REQUIREMENT -
Using the data below, return all lines in which "Google" appears.

DATA FOR THIS EXERCISE -
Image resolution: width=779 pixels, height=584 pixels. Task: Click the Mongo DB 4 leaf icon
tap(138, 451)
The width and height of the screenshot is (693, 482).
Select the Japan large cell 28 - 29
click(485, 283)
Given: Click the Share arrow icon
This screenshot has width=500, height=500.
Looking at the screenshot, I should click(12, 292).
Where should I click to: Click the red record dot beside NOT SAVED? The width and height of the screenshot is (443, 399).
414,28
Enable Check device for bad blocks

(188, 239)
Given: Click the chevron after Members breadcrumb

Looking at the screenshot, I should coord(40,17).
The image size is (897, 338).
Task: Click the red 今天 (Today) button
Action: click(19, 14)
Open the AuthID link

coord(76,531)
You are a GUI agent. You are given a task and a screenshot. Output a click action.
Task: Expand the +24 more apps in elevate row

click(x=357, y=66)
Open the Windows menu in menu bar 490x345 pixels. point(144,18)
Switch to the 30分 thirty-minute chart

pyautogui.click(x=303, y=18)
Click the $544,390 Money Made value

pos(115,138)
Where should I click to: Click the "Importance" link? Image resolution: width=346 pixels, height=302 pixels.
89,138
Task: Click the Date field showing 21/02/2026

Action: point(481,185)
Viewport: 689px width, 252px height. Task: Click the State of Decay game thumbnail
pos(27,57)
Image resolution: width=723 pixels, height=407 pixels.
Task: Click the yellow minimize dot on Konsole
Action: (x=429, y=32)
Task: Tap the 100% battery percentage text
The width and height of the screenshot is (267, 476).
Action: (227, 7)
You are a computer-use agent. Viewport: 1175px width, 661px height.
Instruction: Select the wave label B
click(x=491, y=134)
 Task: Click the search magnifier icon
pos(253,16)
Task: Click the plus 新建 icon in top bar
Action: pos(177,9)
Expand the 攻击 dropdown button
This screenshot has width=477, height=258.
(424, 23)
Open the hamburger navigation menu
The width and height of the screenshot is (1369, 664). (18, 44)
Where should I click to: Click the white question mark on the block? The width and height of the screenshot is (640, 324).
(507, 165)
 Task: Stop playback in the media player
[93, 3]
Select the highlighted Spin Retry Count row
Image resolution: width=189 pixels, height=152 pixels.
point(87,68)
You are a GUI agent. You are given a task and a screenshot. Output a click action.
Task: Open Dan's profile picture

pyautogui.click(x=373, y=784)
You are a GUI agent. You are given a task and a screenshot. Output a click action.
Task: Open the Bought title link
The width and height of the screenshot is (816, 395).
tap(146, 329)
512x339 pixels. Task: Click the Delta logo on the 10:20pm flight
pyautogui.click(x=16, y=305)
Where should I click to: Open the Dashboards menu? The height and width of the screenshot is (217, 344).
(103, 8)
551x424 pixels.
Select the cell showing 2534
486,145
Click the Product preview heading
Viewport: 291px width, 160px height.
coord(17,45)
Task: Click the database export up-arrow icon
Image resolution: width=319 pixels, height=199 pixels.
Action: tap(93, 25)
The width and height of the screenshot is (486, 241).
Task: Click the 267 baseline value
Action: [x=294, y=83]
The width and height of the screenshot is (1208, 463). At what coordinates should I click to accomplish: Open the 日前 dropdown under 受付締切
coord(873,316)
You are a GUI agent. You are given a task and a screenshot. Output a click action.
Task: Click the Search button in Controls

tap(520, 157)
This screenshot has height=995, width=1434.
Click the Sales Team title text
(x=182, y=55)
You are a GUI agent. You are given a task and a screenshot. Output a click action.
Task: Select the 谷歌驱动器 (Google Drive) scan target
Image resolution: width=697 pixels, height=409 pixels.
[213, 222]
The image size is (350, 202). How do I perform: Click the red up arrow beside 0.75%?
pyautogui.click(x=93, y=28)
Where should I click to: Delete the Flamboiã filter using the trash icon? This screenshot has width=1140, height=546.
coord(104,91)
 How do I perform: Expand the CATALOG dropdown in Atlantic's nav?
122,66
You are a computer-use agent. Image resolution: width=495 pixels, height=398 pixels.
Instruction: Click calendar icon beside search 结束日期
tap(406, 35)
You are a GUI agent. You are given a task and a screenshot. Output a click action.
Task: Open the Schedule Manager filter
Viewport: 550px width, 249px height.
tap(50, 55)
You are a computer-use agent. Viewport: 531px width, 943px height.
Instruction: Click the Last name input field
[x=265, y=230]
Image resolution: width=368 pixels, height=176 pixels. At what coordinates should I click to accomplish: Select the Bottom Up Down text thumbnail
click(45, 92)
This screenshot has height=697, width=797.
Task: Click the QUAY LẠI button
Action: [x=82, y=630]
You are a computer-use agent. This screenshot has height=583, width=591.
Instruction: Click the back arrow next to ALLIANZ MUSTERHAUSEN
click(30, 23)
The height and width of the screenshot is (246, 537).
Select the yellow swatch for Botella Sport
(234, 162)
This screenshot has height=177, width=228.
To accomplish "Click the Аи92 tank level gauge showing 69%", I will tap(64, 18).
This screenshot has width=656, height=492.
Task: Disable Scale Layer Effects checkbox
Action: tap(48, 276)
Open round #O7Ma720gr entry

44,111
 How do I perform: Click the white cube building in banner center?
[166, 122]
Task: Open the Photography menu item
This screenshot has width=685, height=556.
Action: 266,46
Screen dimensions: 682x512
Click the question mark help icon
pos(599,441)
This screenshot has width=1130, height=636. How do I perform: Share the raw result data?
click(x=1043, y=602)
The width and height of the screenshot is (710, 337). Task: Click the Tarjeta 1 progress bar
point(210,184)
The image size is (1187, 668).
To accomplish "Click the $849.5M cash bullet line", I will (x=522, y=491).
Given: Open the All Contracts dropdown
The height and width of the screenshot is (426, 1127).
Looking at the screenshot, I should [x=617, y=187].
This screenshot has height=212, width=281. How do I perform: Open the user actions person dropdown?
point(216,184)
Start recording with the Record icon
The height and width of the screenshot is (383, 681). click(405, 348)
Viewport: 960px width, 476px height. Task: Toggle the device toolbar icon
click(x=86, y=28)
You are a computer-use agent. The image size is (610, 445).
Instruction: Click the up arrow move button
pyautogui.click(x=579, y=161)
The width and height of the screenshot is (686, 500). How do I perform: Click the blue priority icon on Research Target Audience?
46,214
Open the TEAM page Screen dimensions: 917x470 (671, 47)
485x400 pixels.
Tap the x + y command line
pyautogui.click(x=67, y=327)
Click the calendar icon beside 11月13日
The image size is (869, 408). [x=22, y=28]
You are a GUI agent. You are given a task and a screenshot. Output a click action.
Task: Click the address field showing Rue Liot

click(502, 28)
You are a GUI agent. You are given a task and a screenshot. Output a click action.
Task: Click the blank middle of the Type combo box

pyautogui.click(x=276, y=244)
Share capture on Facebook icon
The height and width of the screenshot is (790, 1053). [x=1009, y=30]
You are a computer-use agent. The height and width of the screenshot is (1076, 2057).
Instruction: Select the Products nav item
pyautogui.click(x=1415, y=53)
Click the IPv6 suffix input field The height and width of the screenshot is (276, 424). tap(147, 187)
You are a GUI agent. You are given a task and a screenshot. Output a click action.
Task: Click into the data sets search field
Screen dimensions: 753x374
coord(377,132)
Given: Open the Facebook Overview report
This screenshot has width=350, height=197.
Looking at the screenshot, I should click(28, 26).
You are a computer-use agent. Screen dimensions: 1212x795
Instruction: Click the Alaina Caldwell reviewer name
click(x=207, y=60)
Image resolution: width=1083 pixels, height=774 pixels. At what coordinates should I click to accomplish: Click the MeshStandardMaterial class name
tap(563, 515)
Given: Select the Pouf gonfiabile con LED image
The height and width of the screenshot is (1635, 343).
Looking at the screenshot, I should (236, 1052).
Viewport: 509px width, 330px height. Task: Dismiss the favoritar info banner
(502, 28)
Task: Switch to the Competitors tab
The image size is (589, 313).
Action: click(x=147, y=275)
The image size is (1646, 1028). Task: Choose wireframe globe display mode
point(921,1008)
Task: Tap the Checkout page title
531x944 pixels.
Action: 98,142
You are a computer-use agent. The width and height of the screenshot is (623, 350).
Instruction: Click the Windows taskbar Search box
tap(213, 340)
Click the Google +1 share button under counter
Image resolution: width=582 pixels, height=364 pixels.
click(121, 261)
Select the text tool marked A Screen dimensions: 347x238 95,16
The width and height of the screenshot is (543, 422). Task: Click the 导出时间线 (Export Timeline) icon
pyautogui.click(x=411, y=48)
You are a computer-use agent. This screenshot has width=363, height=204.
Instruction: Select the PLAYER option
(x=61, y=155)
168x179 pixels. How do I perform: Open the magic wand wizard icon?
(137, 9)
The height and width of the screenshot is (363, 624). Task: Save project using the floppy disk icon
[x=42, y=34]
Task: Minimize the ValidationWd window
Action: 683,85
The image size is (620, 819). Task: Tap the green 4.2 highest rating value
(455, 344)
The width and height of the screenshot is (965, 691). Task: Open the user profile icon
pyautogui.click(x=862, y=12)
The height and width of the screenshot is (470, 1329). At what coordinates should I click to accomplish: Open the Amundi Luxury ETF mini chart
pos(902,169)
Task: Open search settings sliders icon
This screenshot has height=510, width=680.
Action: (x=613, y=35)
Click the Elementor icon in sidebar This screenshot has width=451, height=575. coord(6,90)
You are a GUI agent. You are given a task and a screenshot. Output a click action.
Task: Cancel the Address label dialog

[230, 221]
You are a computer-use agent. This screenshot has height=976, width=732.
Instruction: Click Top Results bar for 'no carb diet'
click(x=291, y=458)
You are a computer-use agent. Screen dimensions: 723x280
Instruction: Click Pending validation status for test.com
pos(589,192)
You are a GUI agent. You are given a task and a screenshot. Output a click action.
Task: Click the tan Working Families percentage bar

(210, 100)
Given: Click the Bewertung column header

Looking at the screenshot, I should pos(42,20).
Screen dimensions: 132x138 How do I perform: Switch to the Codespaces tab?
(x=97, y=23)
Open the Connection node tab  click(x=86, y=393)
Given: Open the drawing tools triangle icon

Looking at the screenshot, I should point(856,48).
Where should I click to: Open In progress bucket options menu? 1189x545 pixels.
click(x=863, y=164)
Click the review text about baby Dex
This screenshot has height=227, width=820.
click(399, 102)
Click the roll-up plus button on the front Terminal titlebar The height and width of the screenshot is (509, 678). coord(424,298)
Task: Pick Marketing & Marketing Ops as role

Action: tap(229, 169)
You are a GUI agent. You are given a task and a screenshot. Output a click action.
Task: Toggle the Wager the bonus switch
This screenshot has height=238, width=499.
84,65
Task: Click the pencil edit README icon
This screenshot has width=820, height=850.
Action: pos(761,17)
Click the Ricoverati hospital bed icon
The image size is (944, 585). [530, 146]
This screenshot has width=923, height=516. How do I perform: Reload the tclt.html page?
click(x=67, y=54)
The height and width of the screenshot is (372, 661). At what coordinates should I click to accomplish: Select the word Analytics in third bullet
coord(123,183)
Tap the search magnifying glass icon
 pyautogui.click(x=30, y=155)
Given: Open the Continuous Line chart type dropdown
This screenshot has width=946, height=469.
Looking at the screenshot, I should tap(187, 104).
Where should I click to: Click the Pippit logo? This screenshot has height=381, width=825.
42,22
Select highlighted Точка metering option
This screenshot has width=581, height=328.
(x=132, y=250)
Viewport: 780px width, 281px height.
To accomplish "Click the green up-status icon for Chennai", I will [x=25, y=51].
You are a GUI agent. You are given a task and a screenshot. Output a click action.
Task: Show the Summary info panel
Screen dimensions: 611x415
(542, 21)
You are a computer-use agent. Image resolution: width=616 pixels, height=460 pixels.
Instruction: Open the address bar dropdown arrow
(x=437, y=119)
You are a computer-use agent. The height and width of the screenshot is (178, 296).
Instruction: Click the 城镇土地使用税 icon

SOLVED PROBLEM -
Task: Select the 谷歌驱动器 (Google Drive) scan target
Click the Google +1 share button under counter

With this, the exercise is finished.